Livorno, 18 settembre 2025 – Tensioni in città per la prevista realizzazione di un centro di raccolta rifiuti in Via Bandi, a pochi metri dalle abitazioni e in prossimità di una scuola e un asilo. A sollevare la questione è Alessandro Guarducci, consigliere comunale di Forza Italia e candidato al consiglio regionale, che ha espresso forte preoccupazione per i possibili disagi che la struttura, seppur temporanea, potrebbe causare ai residenti.
La vicenda è nata da alcune segnalazioni di cittadini su Facebook riguardo alla presunta nascita di una “discarica” in mezzo alle case. Coinvolto nella discussione online in quanto consigliere comunale, Guarducci ha immediatamente contattato gli uffici competenti, dai quali ha appreso che nell’area sorgerà temporaneamente – per un periodo massimo di un anno – un centro di raccolta per rifiuti ingombranti, elettrodomestici e altri materiali.
Il consigliere, mantenendo la promessa fatta agli interlocutori virtuali, si è recato personalmente in Via Bandi per valutare la situazione. “Effettivamente il cantiere si trova a pochi metri dai palazzi e nelle vicinanze c’è anche una scuola e un asilo,” ha dichiarato Guarducci.
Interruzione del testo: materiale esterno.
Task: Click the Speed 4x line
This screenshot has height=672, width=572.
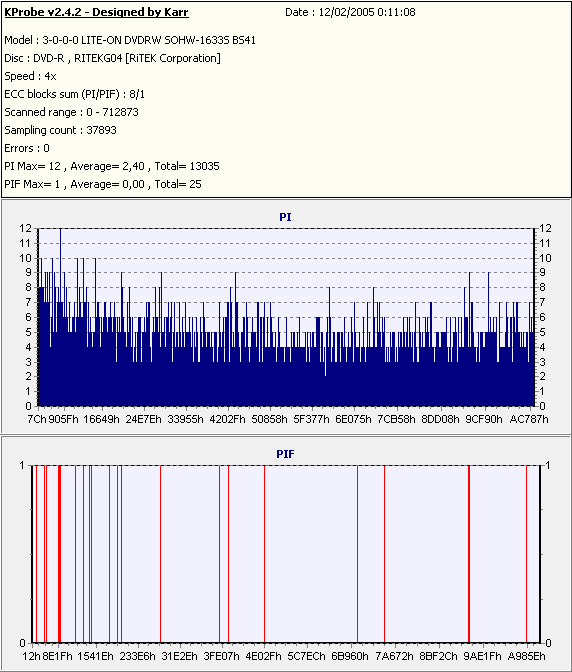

Da qui la sua presa di posizione netta: “Credo che realizzare un centro di raccolta dei rifiuti, seppur provvisorio, in un’area così densamente abitata sia un clamoroso errore di valutazione.”
Guarducci si è poi rivolto direttamente all’amministrazione comunale, chiedendo se si rendano conto dei disagi che i residenti dovranno affrontare. Ha inoltre ricordato che gli strumenti urbanistici prevedono una diversa destinazione per l’area in questione, auspicando che la giunta comunale intervenga per bloccare il progetto. In tono provocatorio, il consigliere ha concluso: “Altrimenti vadano gli amministratori ad abitare in via Bandi per i prossimi mesi!”
La questione è ora aperta e si attendono sviluppi da parte dell’amministrazione comunale. Resta da capire se le preoccupazioni dei residenti e del consigliere Guarducci verranno ascoltate e se verranno valutate soluzioni alternative per la localizzazione del centro di raccolta rifiuti.